===== Source data

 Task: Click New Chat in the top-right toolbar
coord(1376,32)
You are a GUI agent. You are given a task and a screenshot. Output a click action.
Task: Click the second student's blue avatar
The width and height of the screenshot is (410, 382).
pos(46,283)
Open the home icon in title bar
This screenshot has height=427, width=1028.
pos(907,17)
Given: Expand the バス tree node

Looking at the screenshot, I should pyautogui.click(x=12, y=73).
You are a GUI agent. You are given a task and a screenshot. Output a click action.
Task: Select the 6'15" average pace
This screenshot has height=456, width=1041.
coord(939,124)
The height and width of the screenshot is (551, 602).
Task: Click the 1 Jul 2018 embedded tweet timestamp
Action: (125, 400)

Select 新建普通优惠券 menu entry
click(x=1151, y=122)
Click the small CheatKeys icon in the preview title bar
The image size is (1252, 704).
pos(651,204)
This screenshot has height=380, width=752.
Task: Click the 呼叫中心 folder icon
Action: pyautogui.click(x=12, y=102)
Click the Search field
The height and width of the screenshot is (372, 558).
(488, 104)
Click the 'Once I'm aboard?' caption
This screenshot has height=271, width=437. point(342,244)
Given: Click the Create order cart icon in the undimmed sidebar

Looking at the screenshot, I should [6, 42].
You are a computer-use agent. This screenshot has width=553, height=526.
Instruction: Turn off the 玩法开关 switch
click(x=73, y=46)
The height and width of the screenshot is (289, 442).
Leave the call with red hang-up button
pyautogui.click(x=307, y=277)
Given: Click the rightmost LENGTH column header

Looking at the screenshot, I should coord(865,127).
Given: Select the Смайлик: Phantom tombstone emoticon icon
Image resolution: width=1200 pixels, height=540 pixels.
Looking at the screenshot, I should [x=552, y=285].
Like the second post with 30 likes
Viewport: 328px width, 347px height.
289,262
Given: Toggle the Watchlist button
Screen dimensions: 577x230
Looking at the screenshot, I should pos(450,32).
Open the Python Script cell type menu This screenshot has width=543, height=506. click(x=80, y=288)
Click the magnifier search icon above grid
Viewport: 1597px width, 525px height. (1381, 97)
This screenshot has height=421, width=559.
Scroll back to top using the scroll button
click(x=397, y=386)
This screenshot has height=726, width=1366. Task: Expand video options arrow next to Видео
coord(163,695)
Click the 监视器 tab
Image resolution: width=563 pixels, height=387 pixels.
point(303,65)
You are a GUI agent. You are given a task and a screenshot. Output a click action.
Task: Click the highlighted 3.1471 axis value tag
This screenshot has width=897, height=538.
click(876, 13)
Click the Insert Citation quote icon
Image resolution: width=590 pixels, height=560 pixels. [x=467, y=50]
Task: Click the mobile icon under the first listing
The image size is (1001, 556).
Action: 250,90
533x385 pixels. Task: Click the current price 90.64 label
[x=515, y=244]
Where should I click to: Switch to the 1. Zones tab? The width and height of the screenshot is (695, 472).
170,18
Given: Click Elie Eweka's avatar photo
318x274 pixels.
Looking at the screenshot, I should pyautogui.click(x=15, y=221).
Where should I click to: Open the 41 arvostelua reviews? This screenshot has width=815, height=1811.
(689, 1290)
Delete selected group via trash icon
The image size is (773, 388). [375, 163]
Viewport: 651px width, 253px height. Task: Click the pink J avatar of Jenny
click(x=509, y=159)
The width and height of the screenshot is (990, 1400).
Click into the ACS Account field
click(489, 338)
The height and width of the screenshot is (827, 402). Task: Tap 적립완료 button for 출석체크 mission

==========

» Work order
Repeat every line of the data precisely.

» Solution to this problem
 Task: Click New Chat in the top-right toolbar
coord(1376,32)
You are a GUI agent. You are given a task and a screenshot. Output a click action.
Task: Click the second student's blue avatar
The width and height of the screenshot is (410, 382).
pos(46,283)
Open the home icon in title bar
This screenshot has height=427, width=1028.
pos(907,17)
Given: Expand the バス tree node

Looking at the screenshot, I should pyautogui.click(x=12, y=73).
You are a GUI agent. You are given a task and a screenshot. Output a click action.
Task: Select the 6'15" average pace
This screenshot has height=456, width=1041.
coord(939,124)
The height and width of the screenshot is (551, 602).
Task: Click the 1 Jul 2018 embedded tweet timestamp
Action: (125, 400)

Select 新建普通优惠券 menu entry
click(x=1151, y=122)
Click the small CheatKeys icon in the preview title bar
The image size is (1252, 704).
pos(651,204)
This screenshot has height=380, width=752.
Task: Click the 呼叫中心 folder icon
Action: pyautogui.click(x=12, y=102)
Click the Search field
The height and width of the screenshot is (372, 558).
(488, 104)
Click the 'Once I'm aboard?' caption
This screenshot has height=271, width=437. point(342,244)
Given: Click the Create order cart icon in the undimmed sidebar

Looking at the screenshot, I should [6, 42].
You are a computer-use agent. This screenshot has width=553, height=526.
Instruction: Turn off the 玩法开关 switch
click(x=73, y=46)
The height and width of the screenshot is (289, 442).
Leave the call with red hang-up button
pyautogui.click(x=307, y=277)
Given: Click the rightmost LENGTH column header

Looking at the screenshot, I should coord(865,127).
Given: Select the Смайлик: Phantom tombstone emoticon icon
Image resolution: width=1200 pixels, height=540 pixels.
Looking at the screenshot, I should [x=552, y=285].
Like the second post with 30 likes
Viewport: 328px width, 347px height.
289,262
Given: Toggle the Watchlist button
Screen dimensions: 577x230
Looking at the screenshot, I should pos(450,32).
Open the Python Script cell type menu This screenshot has width=543, height=506. click(x=80, y=288)
Click the magnifier search icon above grid
Viewport: 1597px width, 525px height. (1381, 97)
This screenshot has height=421, width=559.
Scroll back to top using the scroll button
click(x=397, y=386)
This screenshot has height=726, width=1366. Task: Expand video options arrow next to Видео
coord(163,695)
Click the 监视器 tab
Image resolution: width=563 pixels, height=387 pixels.
point(303,65)
You are a GUI agent. You are given a task and a screenshot. Output a click action.
Task: Click the highlighted 3.1471 axis value tag
This screenshot has width=897, height=538.
click(876, 13)
Click the Insert Citation quote icon
Image resolution: width=590 pixels, height=560 pixels. [x=467, y=50]
Task: Click the mobile icon under the first listing
The image size is (1001, 556).
Action: 250,90
533x385 pixels. Task: Click the current price 90.64 label
[x=515, y=244]
Where should I click to: Switch to the 1. Zones tab? The width and height of the screenshot is (695, 472).
170,18
Given: Click Elie Eweka's avatar photo
318x274 pixels.
Looking at the screenshot, I should pyautogui.click(x=15, y=221).
Where should I click to: Open the 41 arvostelua reviews? This screenshot has width=815, height=1811.
(689, 1290)
Delete selected group via trash icon
The image size is (773, 388). [375, 163]
Viewport: 651px width, 253px height. Task: Click the pink J avatar of Jenny
click(x=509, y=159)
The width and height of the screenshot is (990, 1400).
Click into the ACS Account field
click(489, 338)
The height and width of the screenshot is (827, 402). Task: Tap 적립완료 button for 출석체크 mission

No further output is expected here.